+++ STUDY TEXT
R/HTSBasicFilter-methods.R
In HTSFilter: Filter replicated high-throughput transcriptome sequencing data 

#' Implement basic filters for transcriptome sequencing data.
#' 
#' Implement a variety of basic filters for transcriptome sequencing data.
#' 
#' This function implements a basic filter for high-throughput sequencing data for a variety of filter types: 
#' mean, sum, RPKM, variance, CPM, maximum, mean CPM values, the sum of CPM values, the variance of CPM 
#' values, maximum CPM value, mean RPKM values, the sum of RPKM values, the variance of RPKM values, or 
#' the maximum RPKM value. The filtering criteria used may be for a given cutoff value, a number of genes, 
#' or a given quantile value.
#' 
#' 
#' @export
#' 
#' @param x A numeric matrix or data.frame representing the counts of dimension (\emph{g} x \emph{n}), 
#' for \emph{g} genes in \emph{n} samples, a \code{DGEList} object, a 
#' \code{DGEExact} object, a \code{DGEGLM} object, a \code{DGELRT} object, or a \code{DESeqDataSet} object.
++++++
+++ DATA EXCERPTS
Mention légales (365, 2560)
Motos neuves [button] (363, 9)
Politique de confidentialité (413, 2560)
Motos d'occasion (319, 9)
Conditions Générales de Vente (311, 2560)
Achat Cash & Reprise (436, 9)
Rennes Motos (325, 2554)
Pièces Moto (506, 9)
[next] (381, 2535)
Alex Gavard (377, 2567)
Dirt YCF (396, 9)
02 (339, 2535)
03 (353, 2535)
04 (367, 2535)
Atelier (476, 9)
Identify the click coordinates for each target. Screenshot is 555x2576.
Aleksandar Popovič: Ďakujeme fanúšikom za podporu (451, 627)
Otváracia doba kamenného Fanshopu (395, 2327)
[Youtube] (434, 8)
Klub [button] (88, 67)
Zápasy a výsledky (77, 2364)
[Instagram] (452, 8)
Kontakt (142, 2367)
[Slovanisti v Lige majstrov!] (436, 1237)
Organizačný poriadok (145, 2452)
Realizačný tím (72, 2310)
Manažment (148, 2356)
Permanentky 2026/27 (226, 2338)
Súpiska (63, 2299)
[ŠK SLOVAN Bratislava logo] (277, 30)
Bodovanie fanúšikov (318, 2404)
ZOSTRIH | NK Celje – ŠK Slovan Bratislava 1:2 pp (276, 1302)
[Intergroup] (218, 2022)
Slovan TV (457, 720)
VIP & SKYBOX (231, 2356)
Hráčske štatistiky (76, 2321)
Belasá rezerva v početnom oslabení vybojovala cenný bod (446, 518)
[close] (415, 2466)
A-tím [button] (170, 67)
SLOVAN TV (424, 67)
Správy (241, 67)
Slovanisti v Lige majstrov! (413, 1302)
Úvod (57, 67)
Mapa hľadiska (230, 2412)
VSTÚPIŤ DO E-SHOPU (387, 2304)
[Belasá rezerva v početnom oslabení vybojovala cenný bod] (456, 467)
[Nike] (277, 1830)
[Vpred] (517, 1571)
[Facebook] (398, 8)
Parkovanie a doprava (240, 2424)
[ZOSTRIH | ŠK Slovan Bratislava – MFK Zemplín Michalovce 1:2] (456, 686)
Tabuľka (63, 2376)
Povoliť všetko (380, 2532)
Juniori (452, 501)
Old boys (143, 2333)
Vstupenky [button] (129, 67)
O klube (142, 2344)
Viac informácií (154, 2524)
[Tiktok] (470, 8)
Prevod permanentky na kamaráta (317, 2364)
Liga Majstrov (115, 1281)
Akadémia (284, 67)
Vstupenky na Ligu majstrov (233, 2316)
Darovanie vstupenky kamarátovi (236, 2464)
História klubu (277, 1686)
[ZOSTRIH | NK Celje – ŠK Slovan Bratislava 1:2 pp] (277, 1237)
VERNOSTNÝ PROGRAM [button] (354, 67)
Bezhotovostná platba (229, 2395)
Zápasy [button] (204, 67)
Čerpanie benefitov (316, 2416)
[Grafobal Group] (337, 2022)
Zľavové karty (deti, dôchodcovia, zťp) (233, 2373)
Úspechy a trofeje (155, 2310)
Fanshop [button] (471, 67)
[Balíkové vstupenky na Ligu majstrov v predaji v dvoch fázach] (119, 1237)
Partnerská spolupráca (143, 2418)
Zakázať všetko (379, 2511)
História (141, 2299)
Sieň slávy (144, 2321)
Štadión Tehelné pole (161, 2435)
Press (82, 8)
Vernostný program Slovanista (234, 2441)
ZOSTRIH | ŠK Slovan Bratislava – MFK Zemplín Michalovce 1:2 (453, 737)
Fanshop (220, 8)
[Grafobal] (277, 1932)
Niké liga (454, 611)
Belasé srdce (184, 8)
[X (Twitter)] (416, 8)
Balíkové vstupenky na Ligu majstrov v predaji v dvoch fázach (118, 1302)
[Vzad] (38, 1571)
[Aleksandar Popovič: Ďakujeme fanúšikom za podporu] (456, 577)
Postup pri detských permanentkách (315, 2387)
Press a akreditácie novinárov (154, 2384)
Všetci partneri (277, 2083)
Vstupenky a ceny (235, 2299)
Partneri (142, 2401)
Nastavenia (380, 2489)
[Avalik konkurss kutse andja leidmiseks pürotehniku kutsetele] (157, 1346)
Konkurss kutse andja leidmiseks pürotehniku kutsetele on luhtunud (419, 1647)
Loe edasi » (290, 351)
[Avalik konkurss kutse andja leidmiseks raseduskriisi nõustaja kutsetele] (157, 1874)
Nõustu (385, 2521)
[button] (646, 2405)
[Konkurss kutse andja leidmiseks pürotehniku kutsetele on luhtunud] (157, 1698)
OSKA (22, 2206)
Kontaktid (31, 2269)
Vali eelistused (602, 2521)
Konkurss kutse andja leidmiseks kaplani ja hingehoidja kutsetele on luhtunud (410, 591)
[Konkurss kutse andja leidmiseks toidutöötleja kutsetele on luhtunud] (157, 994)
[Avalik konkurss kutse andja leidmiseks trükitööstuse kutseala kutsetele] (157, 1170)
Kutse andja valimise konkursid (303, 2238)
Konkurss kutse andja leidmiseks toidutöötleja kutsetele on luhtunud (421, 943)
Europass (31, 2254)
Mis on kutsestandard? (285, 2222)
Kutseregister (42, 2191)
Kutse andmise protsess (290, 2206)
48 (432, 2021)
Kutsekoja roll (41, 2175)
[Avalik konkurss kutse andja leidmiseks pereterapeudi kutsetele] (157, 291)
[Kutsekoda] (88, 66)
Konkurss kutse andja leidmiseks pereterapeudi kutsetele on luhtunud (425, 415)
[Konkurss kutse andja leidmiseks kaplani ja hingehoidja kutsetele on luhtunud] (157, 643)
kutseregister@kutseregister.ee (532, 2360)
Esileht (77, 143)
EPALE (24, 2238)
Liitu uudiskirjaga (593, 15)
++++++
## PROBLEM TO SOLVE:
In the HTSFilter documentation, list every object type other than a numeric matrix or data.frame that parameter x may be. None of the saved entries are needed here.

## SOLUTION TO THIS EXERCISE:
DGEList, DGEExact, DGEGLM, DGELRT, DESeqDataSet